2008-12-13 Thread Markus Wanner
Hi,

Mark Mielke wrote:
 Might it not be true that anybody unfamiliar would be confused and that
 this is a bit of a straw man?

Might be. I've neglected the issue myself for a while.

 I don't think synchronous replication guarantees that it will be
 immediately visible. Even if it did push the change to the other
 machine, and the other machine had committed it, that doesn't guarantee
 that any reader sees it any more than if I commit to the same machine
 (no replication), I am guaranteed to see the change from another
 session.

AFAIK every snapshot taken after a transaction has acknowledged its
commit is guaranteed to see changes from that transaction. Isn't that a
pretty frequent and obvious user expectation?

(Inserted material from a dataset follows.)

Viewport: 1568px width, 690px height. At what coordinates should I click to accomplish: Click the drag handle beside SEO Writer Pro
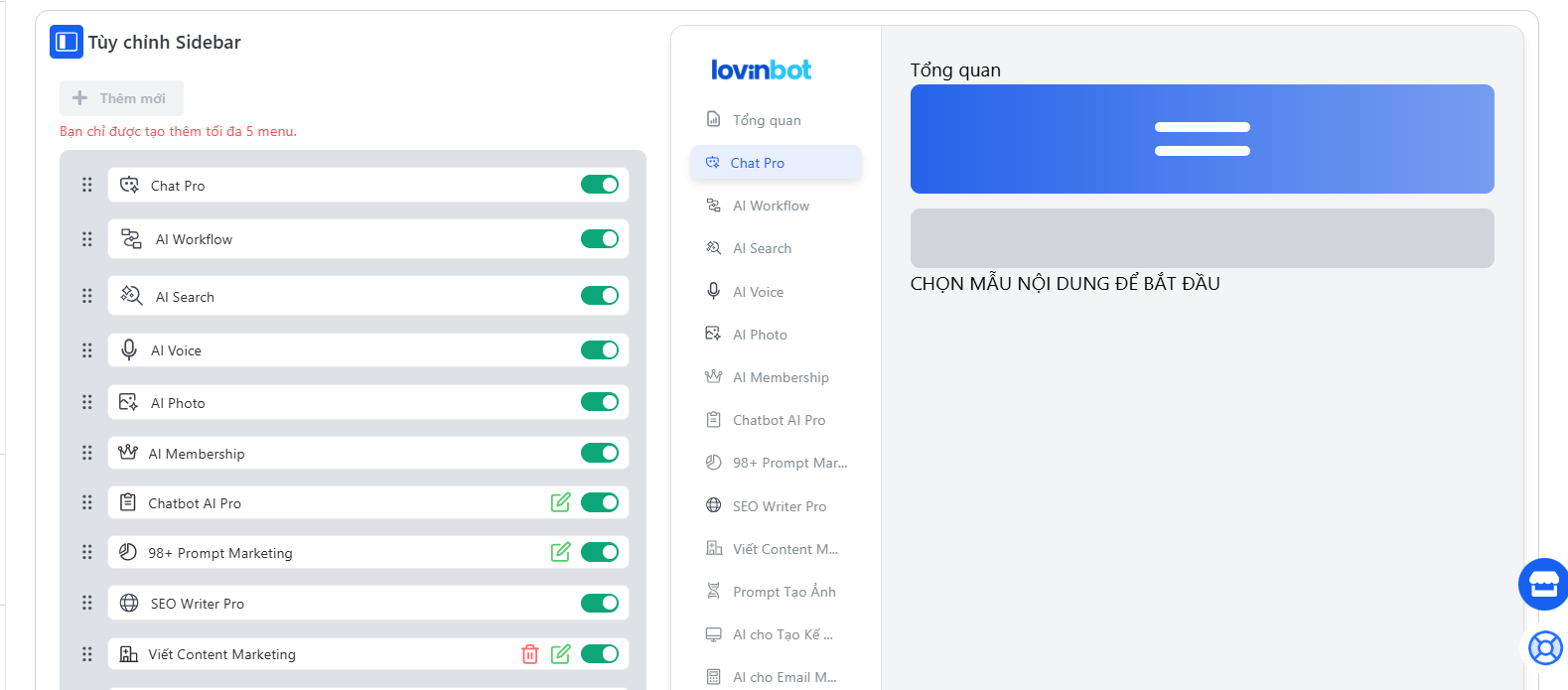(87, 603)

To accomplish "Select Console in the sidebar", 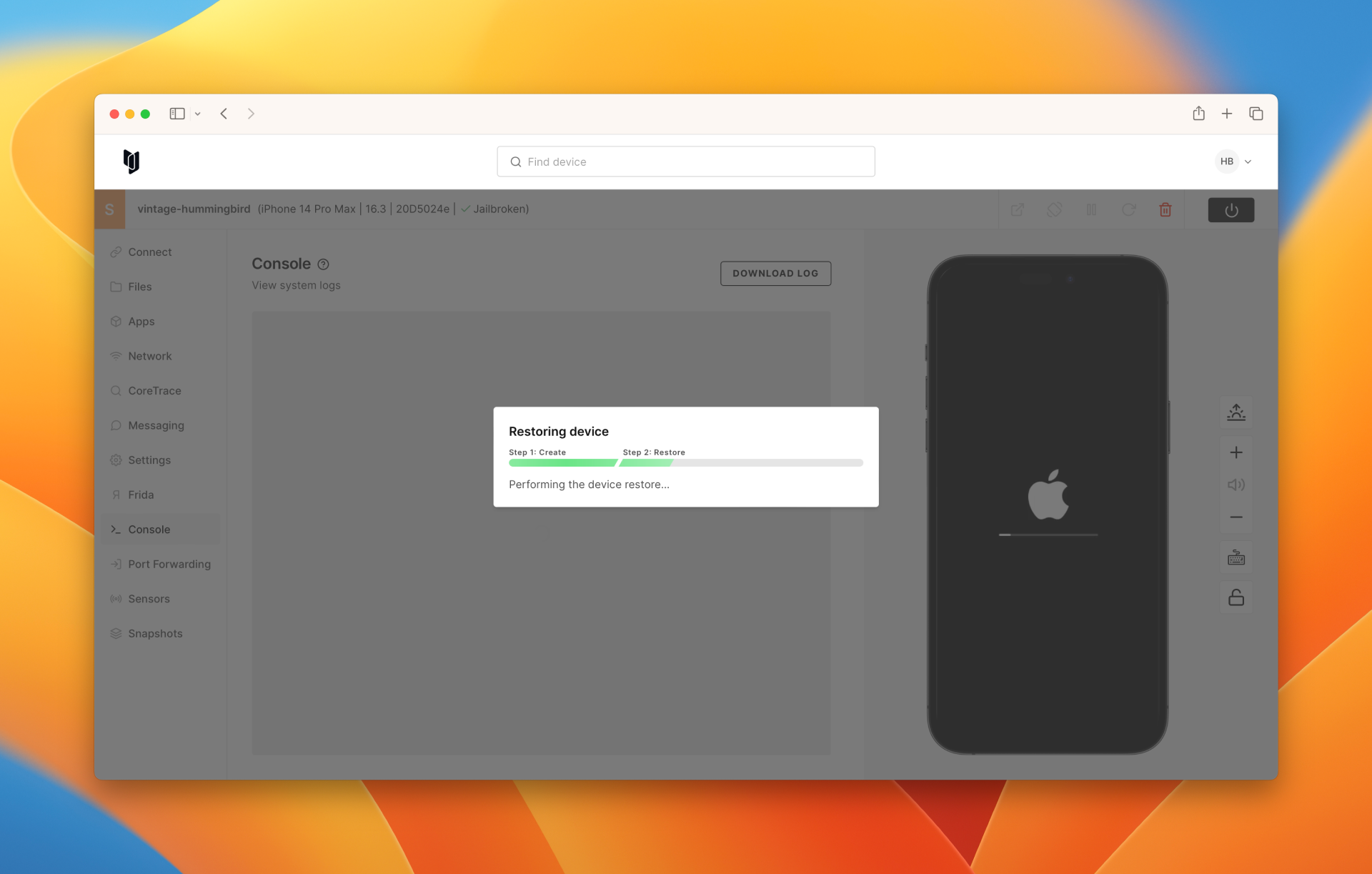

 Synchronous replication only means that I can be assured that
 my change has been saved permanently by the time my commit completes. It
 doesn't mean anybody else can see my change or is guaranteed to see my
 change if the query from another session.

So you wouldn't be surprised if a transaction from two hours ago isn't
visible on another node, just because that node happens to be rather
busy with lots of other readers and maintenance tasks?

 If my application assumes that it can commit to one server, and then
 read back the commit from another server, and my application breaks as a
 result, it's because I didn't understand the problem.

Well, yeah, depends on user expectations. I'm surprised to hear that you
have that understanding of synchronous replication.

 Even if PostgreSQL
 didn't use the word synchronous replication, I could still be
 confused. I need to understand the problem no matter what words are used.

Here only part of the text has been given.